厚生労働省が昨年の労働相談件数を公表していますが、専門家のブログなどでも話題として取り上げられておりますのは、100万件超える高止まりで推移しているほど労働問題が多発していること、いじめ・嫌がらせが解雇を抜いて2年連続でトップであることです。これらが短絡的に述べられているように思うのです。

⇒ [厚生労働省[平成25年個別労働紛争施行状況 http://www.mhlw.go.jp/file/04-Houdouhappyou-10401000-Daijinkanbouchihouka-Chihouka/0000047216.pdf]]

上記のことに着目することは非常に重要なのですが、「解雇」「いじめ・嫌がらせ」などの問題領域が、それぞれ交わりを見せていることに特徴があります。それは、厚生労働省が公開している統計データの特徴の1つにすぎず、しかも、その点について厚生労働省が明確に言及しているわけでもありません。

たとえば、「解雇」と一口に言っても、「退職届を書け」「今日で退職になる」「退職を勧められた」などが、労働者にとっては、イコール解雇という主張になる態様ですから、純粋な使用者のみの雇用契約を解約する意思表示のパターンだけを捉えているデータと見るのは早合点です。

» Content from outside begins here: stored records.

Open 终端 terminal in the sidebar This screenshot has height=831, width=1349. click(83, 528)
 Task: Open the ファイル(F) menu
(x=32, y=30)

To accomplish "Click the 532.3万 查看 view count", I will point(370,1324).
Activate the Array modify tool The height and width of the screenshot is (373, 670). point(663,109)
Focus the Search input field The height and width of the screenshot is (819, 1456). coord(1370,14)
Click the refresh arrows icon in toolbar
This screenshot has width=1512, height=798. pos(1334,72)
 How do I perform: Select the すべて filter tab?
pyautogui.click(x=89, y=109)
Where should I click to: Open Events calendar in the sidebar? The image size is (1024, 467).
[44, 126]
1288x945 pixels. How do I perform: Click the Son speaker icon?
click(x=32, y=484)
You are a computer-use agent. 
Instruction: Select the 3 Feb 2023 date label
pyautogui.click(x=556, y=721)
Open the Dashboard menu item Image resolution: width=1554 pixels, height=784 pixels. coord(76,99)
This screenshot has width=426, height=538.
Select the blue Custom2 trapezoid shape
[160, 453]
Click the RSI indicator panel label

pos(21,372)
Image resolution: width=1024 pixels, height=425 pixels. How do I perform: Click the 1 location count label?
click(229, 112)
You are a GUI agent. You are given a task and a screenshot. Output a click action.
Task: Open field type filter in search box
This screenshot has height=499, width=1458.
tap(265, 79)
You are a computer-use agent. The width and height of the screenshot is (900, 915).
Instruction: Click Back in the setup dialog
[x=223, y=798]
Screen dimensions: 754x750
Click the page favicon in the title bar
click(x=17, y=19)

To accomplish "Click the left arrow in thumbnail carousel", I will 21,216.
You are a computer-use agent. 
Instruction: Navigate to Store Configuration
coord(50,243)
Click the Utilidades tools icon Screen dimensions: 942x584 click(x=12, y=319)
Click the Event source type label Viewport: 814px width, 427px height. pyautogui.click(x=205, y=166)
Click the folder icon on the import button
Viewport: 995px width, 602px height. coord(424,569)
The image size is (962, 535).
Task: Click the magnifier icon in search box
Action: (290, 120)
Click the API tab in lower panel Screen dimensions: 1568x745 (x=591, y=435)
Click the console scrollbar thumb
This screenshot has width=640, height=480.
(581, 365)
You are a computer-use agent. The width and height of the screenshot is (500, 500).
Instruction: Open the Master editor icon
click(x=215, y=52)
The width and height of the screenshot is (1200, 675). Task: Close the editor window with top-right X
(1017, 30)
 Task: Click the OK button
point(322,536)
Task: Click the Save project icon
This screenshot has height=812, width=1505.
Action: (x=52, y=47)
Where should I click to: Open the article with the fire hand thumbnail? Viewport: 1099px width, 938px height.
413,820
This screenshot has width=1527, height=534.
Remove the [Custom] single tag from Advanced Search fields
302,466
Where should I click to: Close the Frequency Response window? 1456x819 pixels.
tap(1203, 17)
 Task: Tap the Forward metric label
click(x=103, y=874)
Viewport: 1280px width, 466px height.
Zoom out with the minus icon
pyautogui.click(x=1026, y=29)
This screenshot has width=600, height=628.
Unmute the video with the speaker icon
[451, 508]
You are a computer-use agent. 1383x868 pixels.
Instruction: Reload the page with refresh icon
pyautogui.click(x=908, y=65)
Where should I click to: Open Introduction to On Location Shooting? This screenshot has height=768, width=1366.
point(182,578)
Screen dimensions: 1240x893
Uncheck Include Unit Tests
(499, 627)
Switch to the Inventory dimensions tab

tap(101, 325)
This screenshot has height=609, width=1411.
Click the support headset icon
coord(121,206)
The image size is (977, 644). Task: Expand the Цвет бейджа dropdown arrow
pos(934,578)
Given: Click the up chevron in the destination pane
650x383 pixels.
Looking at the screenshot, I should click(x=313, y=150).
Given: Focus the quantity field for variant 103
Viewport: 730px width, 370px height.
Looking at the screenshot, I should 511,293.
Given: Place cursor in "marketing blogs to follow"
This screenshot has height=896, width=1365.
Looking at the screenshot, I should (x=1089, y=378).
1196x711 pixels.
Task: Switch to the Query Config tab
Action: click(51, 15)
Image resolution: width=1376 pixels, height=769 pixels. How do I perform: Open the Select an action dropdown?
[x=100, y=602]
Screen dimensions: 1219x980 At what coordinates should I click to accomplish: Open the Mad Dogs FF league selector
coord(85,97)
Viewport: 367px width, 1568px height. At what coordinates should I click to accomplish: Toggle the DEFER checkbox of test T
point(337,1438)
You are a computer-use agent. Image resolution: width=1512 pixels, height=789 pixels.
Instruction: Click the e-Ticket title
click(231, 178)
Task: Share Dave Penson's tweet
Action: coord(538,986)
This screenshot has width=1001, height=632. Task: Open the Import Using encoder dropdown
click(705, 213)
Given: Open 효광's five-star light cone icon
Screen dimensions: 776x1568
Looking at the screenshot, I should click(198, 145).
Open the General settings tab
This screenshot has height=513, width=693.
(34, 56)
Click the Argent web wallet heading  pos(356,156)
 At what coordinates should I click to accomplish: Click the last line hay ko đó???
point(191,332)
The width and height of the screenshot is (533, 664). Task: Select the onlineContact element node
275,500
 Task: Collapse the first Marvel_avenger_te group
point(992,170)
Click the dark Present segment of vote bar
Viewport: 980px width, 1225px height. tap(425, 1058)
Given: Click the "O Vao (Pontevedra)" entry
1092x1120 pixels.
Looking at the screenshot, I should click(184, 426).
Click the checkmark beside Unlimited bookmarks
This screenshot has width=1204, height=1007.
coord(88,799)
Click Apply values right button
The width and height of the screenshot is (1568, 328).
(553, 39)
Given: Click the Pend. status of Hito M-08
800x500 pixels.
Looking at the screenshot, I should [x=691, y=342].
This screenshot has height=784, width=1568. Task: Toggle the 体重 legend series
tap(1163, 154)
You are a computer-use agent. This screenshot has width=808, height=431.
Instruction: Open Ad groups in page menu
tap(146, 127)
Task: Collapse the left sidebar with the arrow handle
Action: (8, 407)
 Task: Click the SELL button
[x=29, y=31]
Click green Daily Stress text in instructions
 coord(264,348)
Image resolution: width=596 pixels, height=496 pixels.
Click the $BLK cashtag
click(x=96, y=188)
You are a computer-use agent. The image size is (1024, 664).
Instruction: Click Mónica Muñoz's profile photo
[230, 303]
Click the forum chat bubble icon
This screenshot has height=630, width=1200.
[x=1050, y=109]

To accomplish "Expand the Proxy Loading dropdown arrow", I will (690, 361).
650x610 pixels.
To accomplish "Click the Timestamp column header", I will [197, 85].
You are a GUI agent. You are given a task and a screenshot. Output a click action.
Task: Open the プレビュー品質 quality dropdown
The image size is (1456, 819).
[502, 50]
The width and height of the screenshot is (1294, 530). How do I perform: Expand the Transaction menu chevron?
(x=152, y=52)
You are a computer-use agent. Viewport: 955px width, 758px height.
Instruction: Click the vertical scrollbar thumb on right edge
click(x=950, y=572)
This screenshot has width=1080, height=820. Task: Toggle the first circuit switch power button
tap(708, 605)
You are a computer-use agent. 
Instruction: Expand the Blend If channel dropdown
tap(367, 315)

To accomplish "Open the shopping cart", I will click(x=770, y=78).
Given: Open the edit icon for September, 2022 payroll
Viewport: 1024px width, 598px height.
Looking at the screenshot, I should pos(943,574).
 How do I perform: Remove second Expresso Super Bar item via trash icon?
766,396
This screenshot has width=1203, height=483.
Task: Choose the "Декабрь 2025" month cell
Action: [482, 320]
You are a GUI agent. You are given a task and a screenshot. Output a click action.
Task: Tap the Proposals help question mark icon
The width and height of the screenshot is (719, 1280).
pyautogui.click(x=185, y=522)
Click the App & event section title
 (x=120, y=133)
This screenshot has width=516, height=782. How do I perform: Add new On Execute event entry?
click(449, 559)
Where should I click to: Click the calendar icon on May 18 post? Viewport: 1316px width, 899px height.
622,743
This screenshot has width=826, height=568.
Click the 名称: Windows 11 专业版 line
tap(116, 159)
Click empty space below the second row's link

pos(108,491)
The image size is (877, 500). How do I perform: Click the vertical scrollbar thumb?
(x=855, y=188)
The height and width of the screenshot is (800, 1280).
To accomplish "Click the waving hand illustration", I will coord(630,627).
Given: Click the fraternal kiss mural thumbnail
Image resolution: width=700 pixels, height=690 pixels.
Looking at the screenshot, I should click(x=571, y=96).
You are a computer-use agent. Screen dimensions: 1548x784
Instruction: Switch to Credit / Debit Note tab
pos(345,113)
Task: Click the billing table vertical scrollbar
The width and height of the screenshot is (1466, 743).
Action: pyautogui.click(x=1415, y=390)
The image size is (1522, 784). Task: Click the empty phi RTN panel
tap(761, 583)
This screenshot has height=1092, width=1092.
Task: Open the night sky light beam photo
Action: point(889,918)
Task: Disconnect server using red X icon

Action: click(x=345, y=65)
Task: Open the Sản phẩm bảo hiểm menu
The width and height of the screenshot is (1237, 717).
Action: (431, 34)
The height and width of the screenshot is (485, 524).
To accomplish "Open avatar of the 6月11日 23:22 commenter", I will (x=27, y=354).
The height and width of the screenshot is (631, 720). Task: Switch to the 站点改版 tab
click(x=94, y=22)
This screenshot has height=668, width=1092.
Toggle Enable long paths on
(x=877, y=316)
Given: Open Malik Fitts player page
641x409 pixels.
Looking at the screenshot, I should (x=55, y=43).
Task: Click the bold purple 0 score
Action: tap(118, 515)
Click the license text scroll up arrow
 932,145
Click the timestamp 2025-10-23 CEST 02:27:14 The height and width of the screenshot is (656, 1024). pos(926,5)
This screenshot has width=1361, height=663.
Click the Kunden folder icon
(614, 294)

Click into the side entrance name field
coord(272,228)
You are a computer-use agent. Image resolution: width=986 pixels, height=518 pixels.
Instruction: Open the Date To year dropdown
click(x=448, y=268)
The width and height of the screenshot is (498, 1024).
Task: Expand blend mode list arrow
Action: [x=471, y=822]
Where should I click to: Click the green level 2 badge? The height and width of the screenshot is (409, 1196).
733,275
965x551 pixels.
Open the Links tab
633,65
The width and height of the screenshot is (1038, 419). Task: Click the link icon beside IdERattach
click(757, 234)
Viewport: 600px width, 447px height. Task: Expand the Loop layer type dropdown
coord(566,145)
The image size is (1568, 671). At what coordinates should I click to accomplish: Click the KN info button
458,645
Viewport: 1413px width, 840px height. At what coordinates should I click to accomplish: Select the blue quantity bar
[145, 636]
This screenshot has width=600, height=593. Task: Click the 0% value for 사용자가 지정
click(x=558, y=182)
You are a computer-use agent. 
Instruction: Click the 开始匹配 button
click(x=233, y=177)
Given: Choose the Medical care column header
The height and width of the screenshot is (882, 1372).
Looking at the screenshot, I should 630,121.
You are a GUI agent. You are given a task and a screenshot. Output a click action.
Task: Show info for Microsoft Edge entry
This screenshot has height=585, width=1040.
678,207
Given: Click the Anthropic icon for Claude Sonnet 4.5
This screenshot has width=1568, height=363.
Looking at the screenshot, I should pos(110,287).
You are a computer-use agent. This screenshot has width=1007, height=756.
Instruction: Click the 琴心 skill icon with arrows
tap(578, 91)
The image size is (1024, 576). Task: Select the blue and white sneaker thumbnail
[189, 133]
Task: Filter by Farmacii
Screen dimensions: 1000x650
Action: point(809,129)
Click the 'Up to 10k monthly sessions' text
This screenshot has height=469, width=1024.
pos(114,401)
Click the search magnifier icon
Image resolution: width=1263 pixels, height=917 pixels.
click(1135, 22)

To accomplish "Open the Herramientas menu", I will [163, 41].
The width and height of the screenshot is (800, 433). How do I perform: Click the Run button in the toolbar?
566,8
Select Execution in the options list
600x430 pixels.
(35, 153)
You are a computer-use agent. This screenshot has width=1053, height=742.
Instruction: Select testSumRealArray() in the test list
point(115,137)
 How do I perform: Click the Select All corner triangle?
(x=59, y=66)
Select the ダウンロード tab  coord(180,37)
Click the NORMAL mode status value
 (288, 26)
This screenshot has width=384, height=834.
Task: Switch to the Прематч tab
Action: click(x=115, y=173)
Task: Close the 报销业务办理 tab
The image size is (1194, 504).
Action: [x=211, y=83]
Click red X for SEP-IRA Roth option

「いじめ・嫌がらせ」も同様に、いじめ・嫌がらせ行為により退職に追い込まれたという態様が主張されますと、労働者にとっては、合意解約や自己都合退職などでは決してなくなるわけです。そういう意味では、各問題領域は完全に割り切れるものではなく、交わるものであると言えます。

そんな中に混じって、「自己都合退職」問題が3番目に多く目立っています。この問題は、解雇、退職勧奨、契約期間満了による退職などを企業が自己都合退職と処理をしたことによる問題である場合が多いでしょう。自己都合退職は、労働者の個人的事情によるものに代表されます。

労働相談件数で1位になったパワハラ、いじめ・嫌がらせ問題で退職になった場合、精神的に耐えられず、あるいは、これ以上勤務することが困難になって労働者が退職を余儀なくされるケースがほとんどです。そのように労働者が判断してやむを得ず退職に至ったものは、個人的事情には該当しないということになります。

こうしたケースを自己都合にすることには、企業リスクが伴いますし、あっせんや労働審判においても、離職理由が異なるという労働者からの異議申立になって表面化します。この手の労働問題が多発していることの現れが、第3位「自己都合退職」が33,000件もあることの大きな特徴になっています。問題企業のリスク回避は、雇用保険手続書面の離職証明書の右側の離職理由を心して取り掛かることにあると思う昨今です。